Do People Agree on What Makes One Feel Loved? A Cognitive Psychometric Approach to the Consensus on Felt Love

This pragmatic study examines love as a mode of communication. Our focus is on the receiver side: what makes an individual feel loved and how felt love is defined through daily interactions. 

Our aim is to explore everyday life scenarios in which people might experience love, and to consider people’s converging and diverging judgments about which scenarios indicate felt love. We apply a cognitive psychometric approach to quantify a receiver’s ability to detect, understand, and know that they are loved. 
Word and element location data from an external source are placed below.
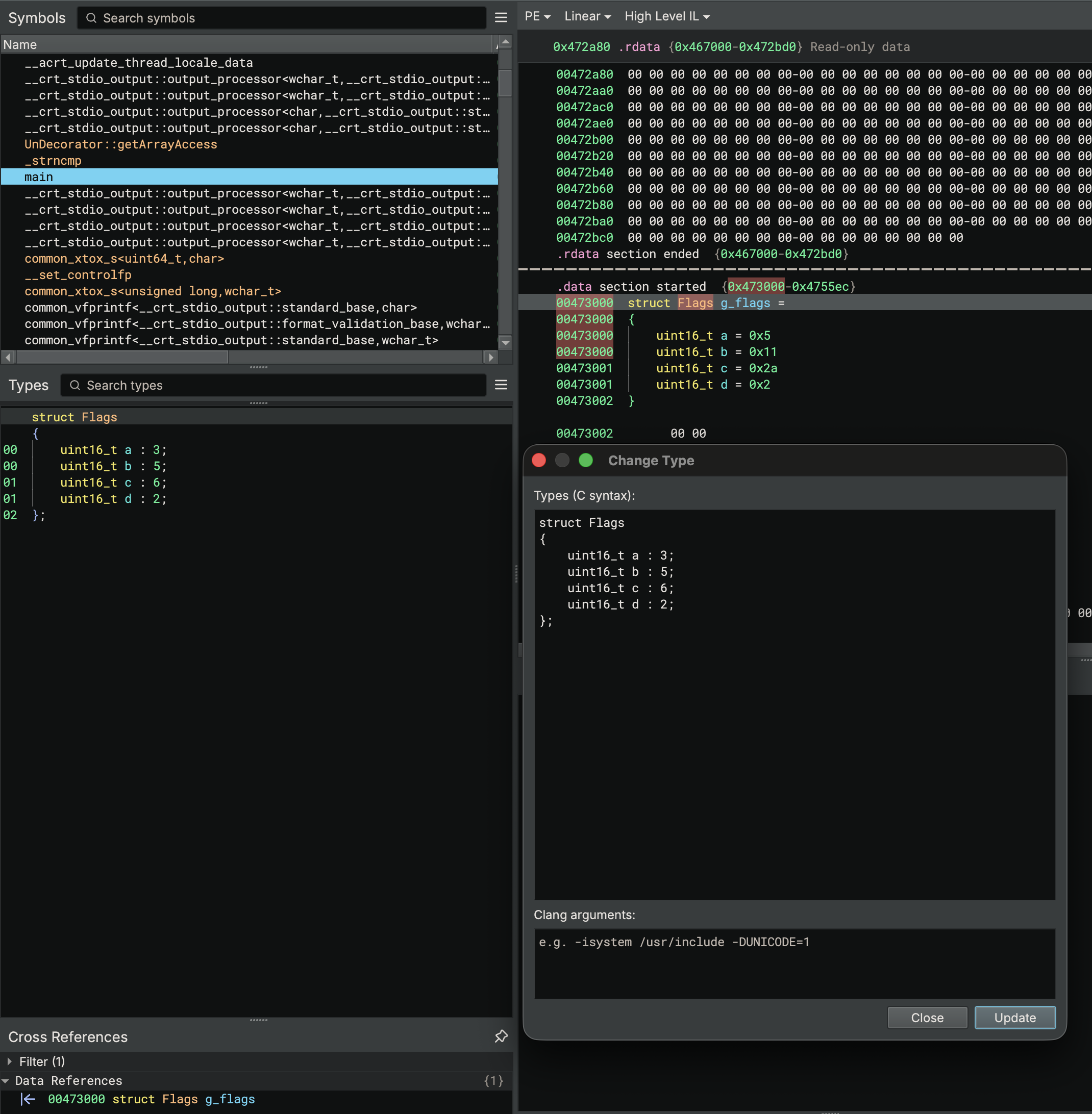The image size is (1092, 1114).
Task: Open the Linear view mode dropdown
Action: click(587, 17)
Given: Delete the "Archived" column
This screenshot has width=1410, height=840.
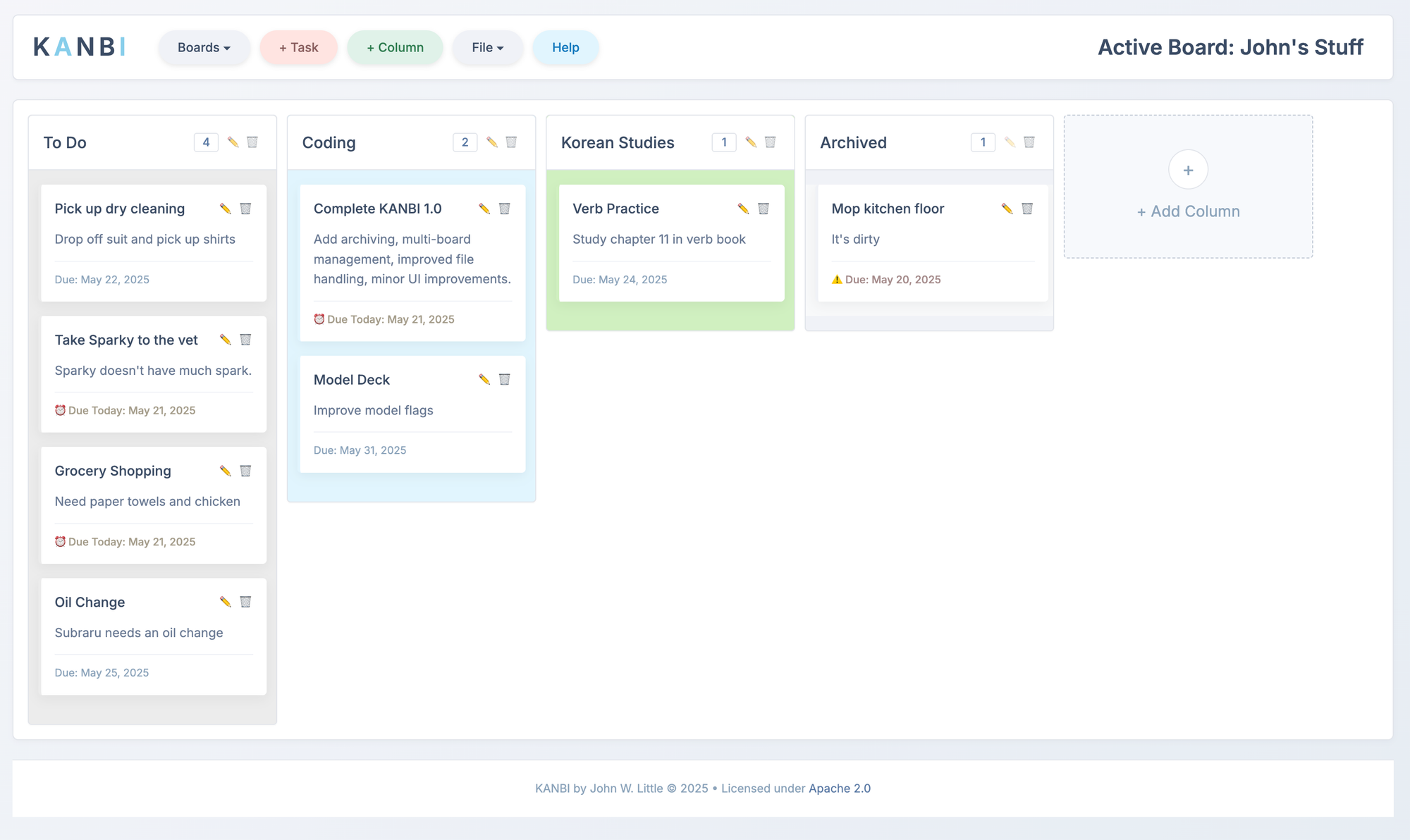Looking at the screenshot, I should 1029,142.
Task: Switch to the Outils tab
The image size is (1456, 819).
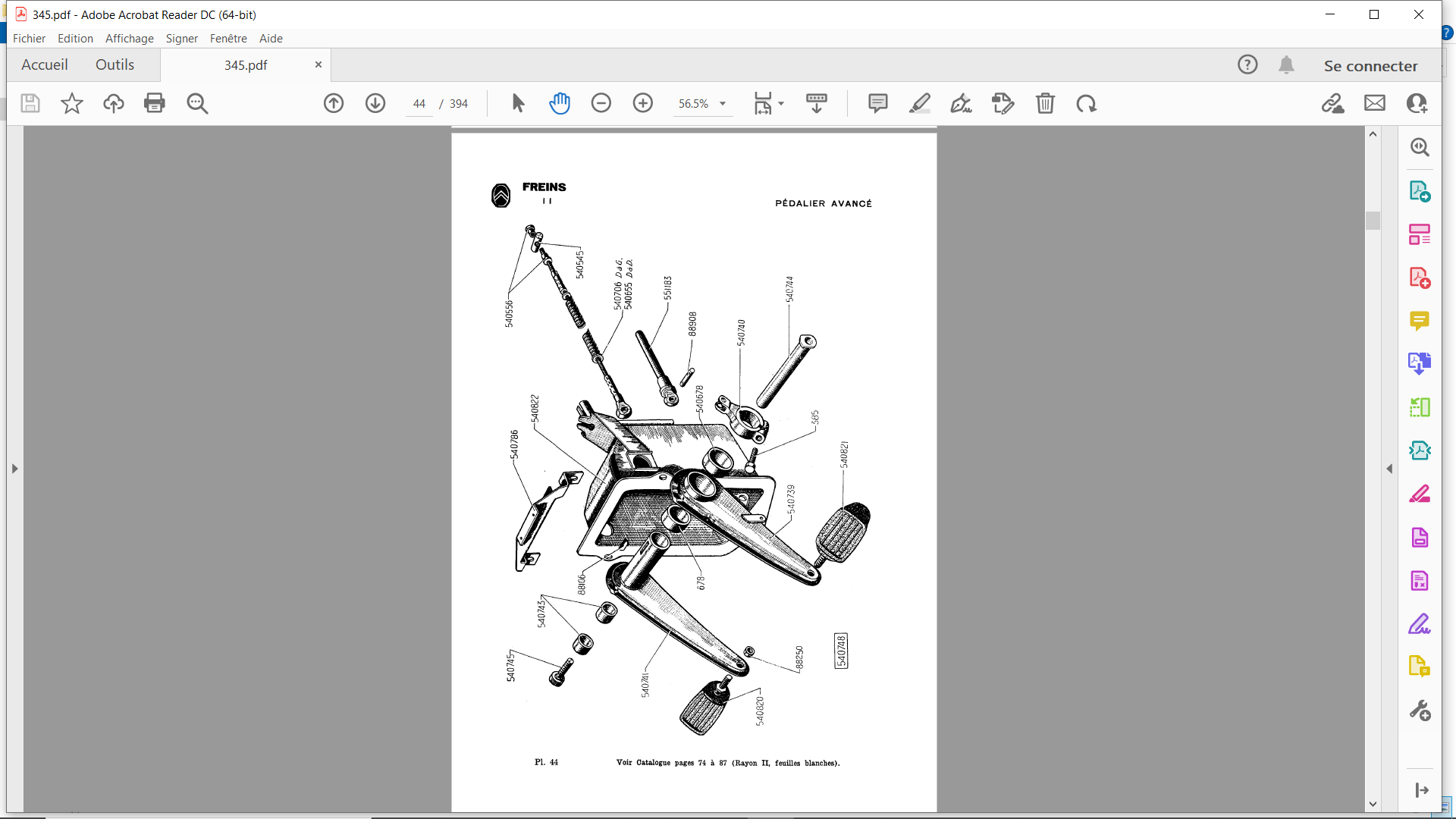Action: coord(115,65)
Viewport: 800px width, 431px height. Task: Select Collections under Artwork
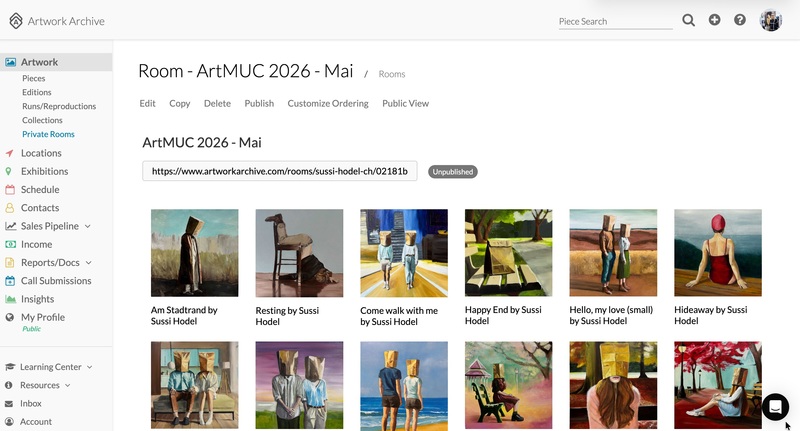point(42,120)
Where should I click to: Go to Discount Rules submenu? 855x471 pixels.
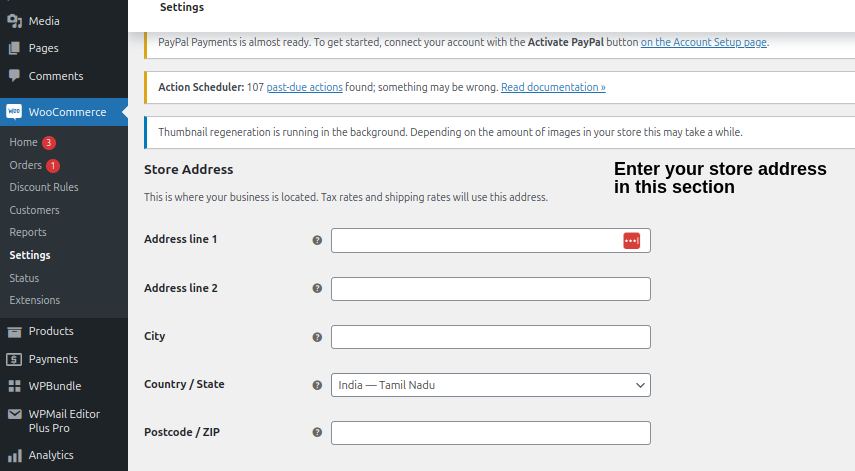(44, 187)
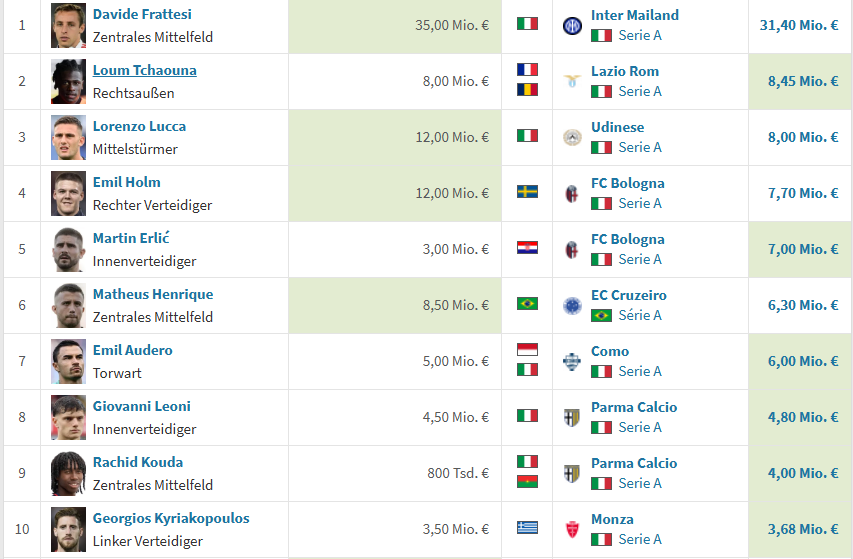This screenshot has width=853, height=559.
Task: Open Parma Calcio in Giovanni Leoni row
Action: [x=634, y=407]
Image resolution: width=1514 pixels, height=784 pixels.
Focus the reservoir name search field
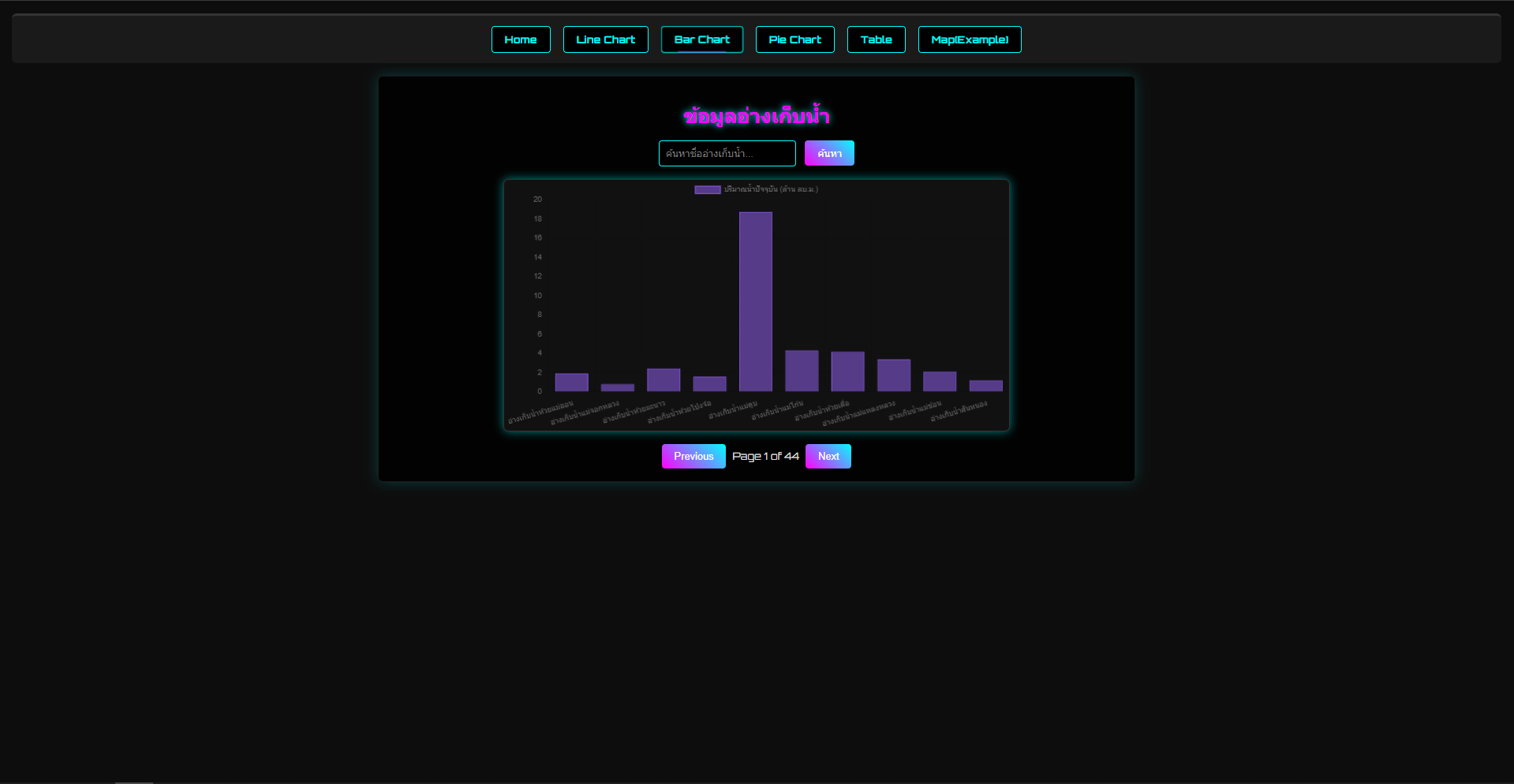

Through crowd-sourcing, we surveyed lay participants about whether various scenarios were indicators of felt love. We thus quantify these responses to make inference about consensus judgments of felt love, measure individual levels of agreement with consensus, and assess individual response styles. More specifically, we 
  1. derive consensus judgments on felt love; 
  2. describe its characteristics in qualitative and quantitative terms, 
  3. explore individual differences in both 
    1. participant agreement with consensus, and
    2. participant judgment when uncertain about shared knowledge, and 
  4. test whether individual differences can be meaningfully linked to explanatory variables. 
Results indicate that people converge towards a shared cognitive model of felt love. Conversely, respondents showed heterogeneity in knowledge of consensus, and in dealing with uncertainty. We found that, when facing uncertainty, female respondents and people in relationships more frequently judge scenarios as indicators of felt love. Moreover, respondents from smaller households tend to know more about consensus judgments of felt love, while respondents from larger households are more willing to guess when unsure of consensus.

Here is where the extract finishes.